Liscovich created the Ukraine Defense Fund, a nonprofit that supplies nonlethal aid. Raising money, buying products, and shipping them to Europe was relatively straightforward. The big challenge was the “last-mile gap,” getting gear out to the battlefield. Liscovich and his team devised a way to ship equipment from the U.S. through Amsterdam to Warsaw, and then on trucks to Ukraine, in less than 90 hours. Their fastest delivery took only 48 hours.

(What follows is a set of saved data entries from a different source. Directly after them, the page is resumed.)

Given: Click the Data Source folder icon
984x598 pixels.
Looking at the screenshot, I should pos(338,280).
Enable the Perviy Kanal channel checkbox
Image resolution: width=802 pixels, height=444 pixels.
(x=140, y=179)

This kind of thinking was prevailing across the front. Zelensky had called up military-aged males from 16 to 60, many of whom had technical skills. “Techno-guerrillas,” they were called. Ukrainians just needed the West to put weapons and commercial technology into their hands, and they could do the rest. “Ukraine’s military is, at its heart, a grassroots fighting force with a significant number of software engineers distributed through its ranks,” said a brief from the Special Competitive Studies Project (SCSP), a think tank that former Google CEO Eric Schmidt founded to carry on the AI Commission’s work. Another observer described Ukraine’s military as “a partisan army with a Silicon Valley arm attached.” “Ukraine was learning what happens when you conscript three hundred thousand of the world’s most capable software engineers and send them into battle,” the chief technology officer of Palantir, Shyam Shankar, said, referring to the large number of programmers in Ukraine, many of whom joined the war effort.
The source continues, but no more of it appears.